La Charte de l’expertise (Titre III, § 1.20) indique que l’indemnité principale est aussi proche que possible de la valeur vénale du bien dans son état d’occupation. La Cour de cassation a jugé le 6 mars 2025 (n° 23-22.427) qu’en cas d’expropriation partielle, la qualification du terrain s’apprécie au regard de l’entière parcelle dont l’emprise est détachée.

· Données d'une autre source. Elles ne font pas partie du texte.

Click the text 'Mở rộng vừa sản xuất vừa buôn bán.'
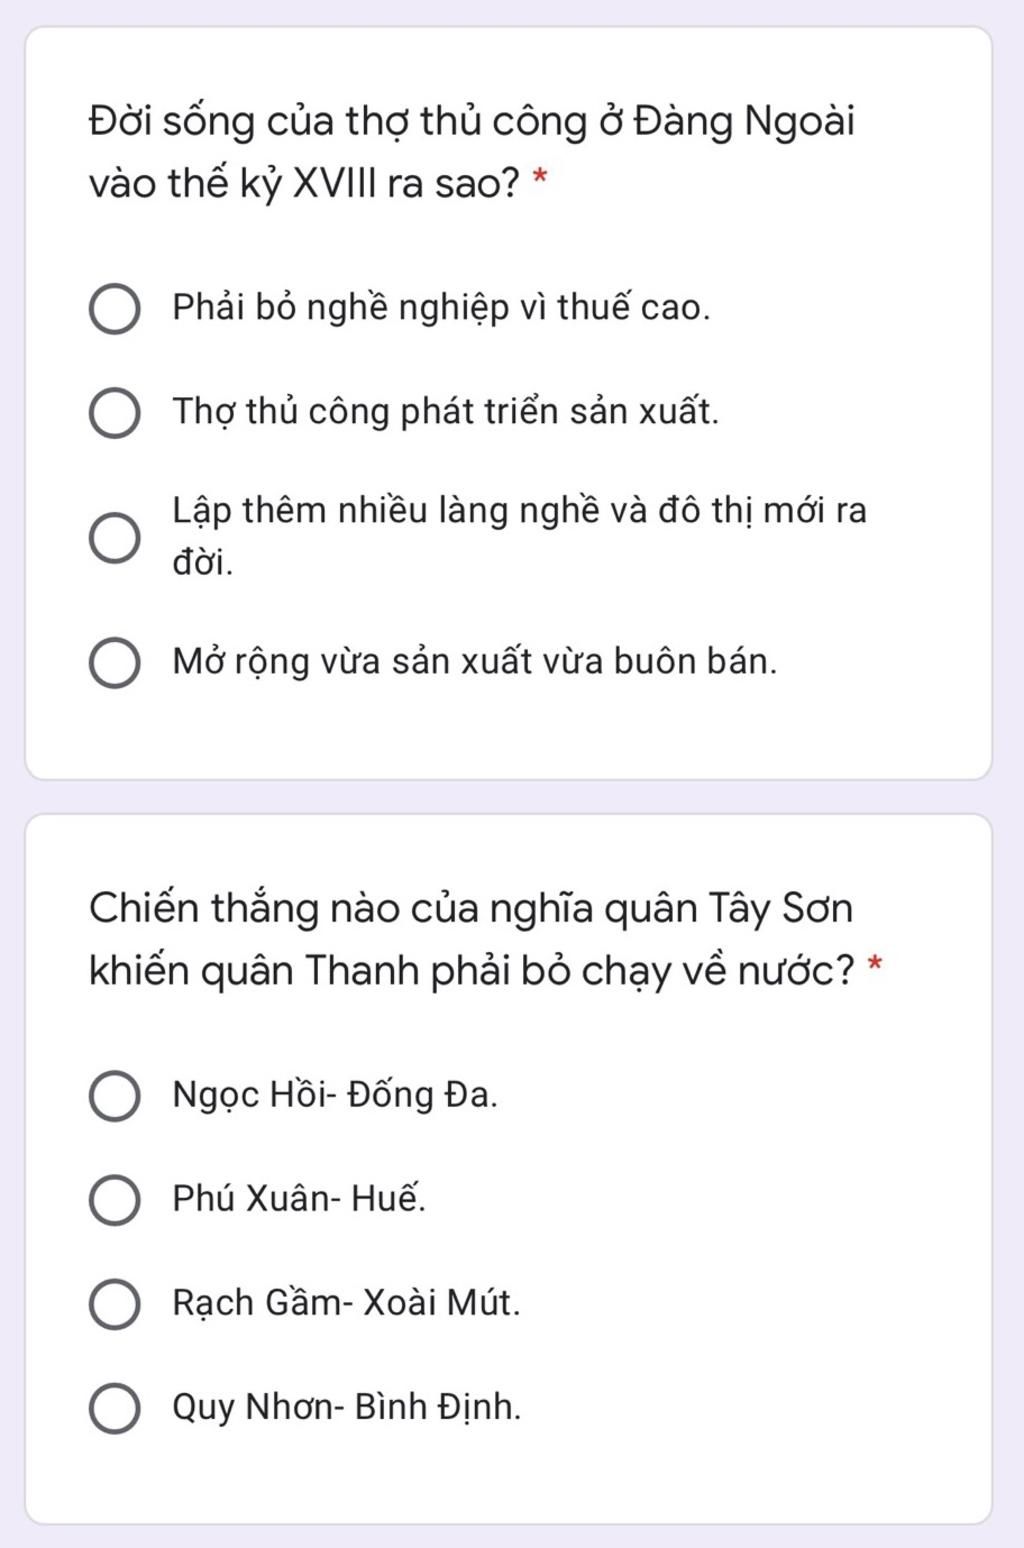This screenshot has height=1548, width=1024. coord(474,662)
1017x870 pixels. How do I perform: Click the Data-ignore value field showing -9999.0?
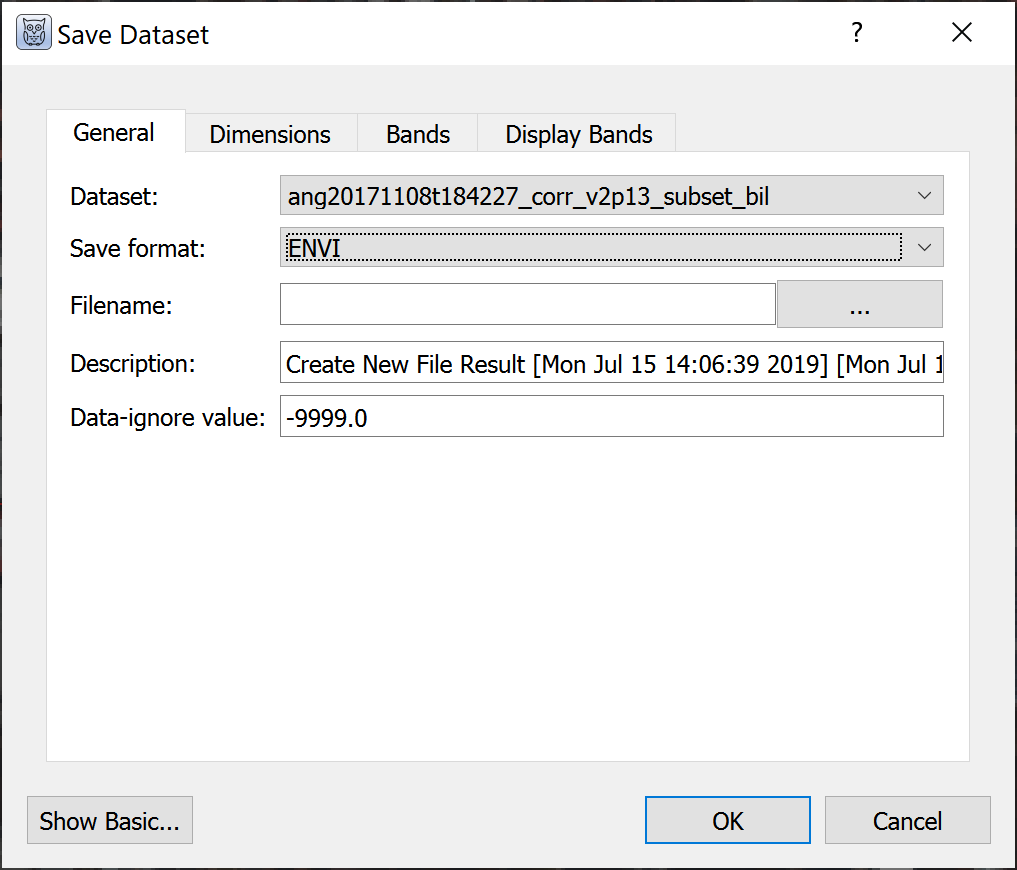click(611, 417)
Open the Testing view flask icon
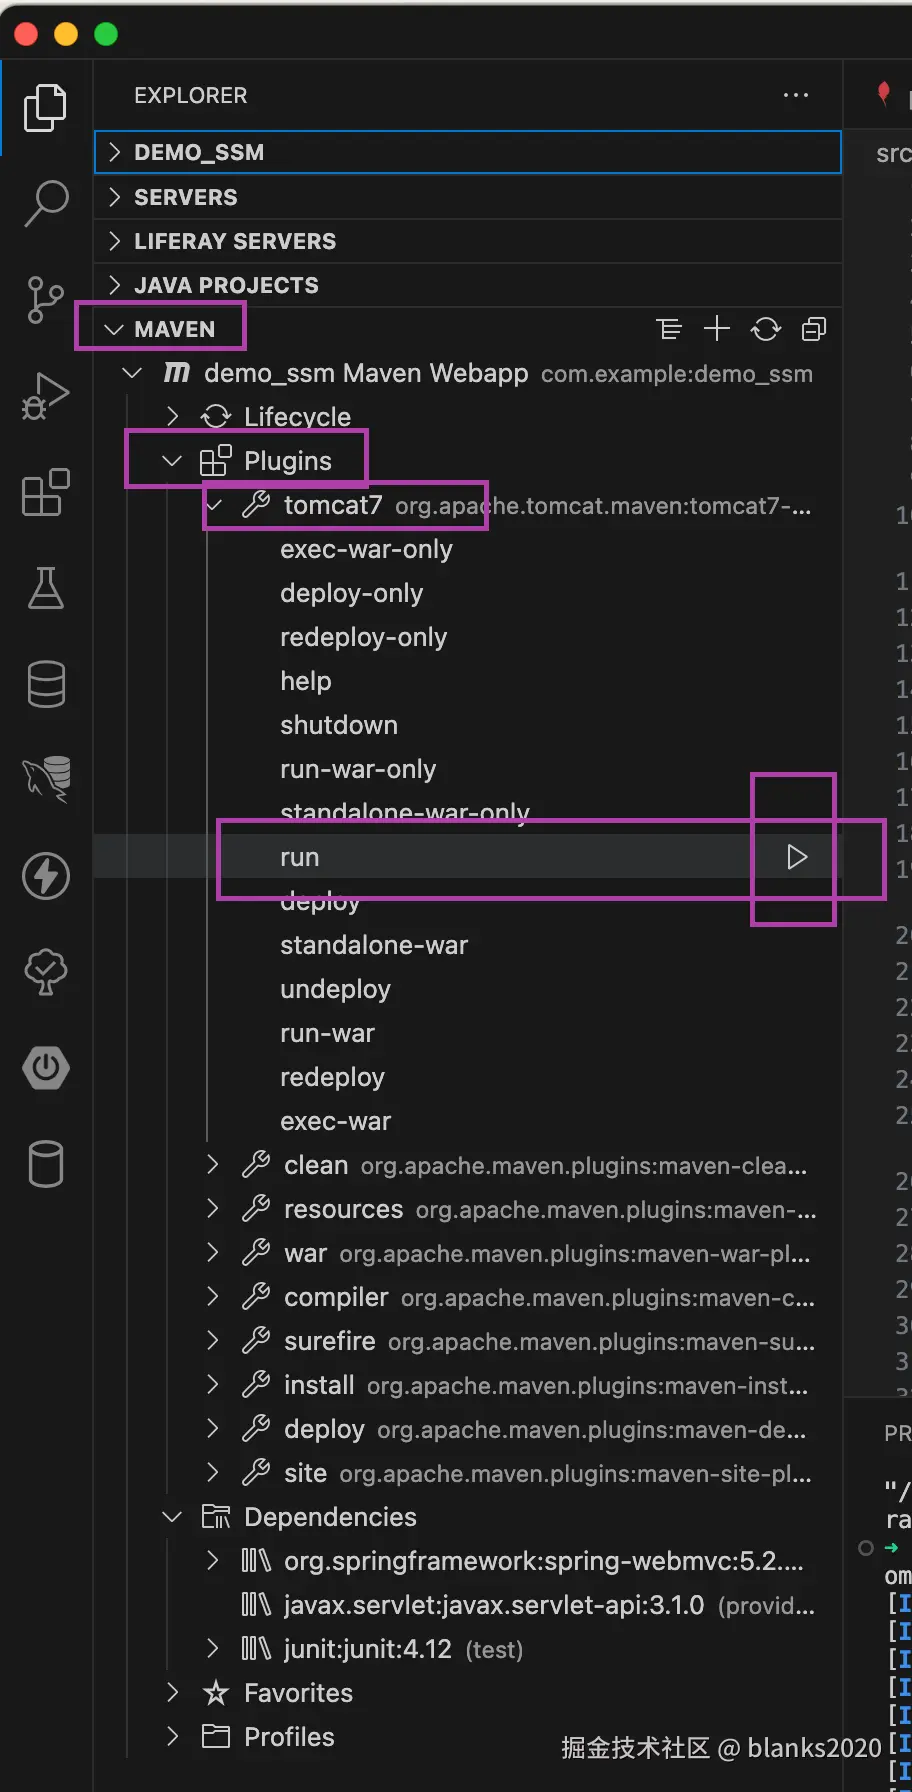The image size is (912, 1792). point(44,589)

Dans un rapport d’expertise

L’expert qualifie le bien à la date de référence, puis l’évalue par comparaison avec des ventes de biens de même nature et de même usage, aussi proches que possible de la date du jugement. Il tient compte de l’occupation : un immeuble loué se valorise avec une décote, ou par capitalisation du revenu. Il applique les abattements ou majorations justifiés par la situation particulière, sans forfait non motivé. Le rapport présente les références en tableau, avec leur source, leur date et leur prix au m², et explique chaque ajustement. Cette rigueur est nécessaire car le commissaire du gouvernement produit une évaluation contradictoire.

Exemple

Un immeuble de deux logements loués à FOUGÈRES est exproprié pour une opération de rénovation urbaine. Les loyers annuels s’élèvent à 13 200 €. L’expert évalue le bien libre à 210 000 € par comparaison, et occupé à 178 000 € en appliquant une décote de 15 % justifiée par des baux récents ; la capitalisation des loyers nets à 6,5 % donne 175 000 €. Il retient une indemnité principale de 177 000 €. Le remploi, calculé sur ce montant, et la perte de loyers pendant le remploi s’y ajoutent en accessoires.

À ne pas confondre avec

L’indemnité de remploi, accessoire couvrant les frais d’acquisition d’un bien de remplacement, et l’indemnité d’éviction du locataire commercial, due par l’expropriant à l’exploitant et non au propriétaire.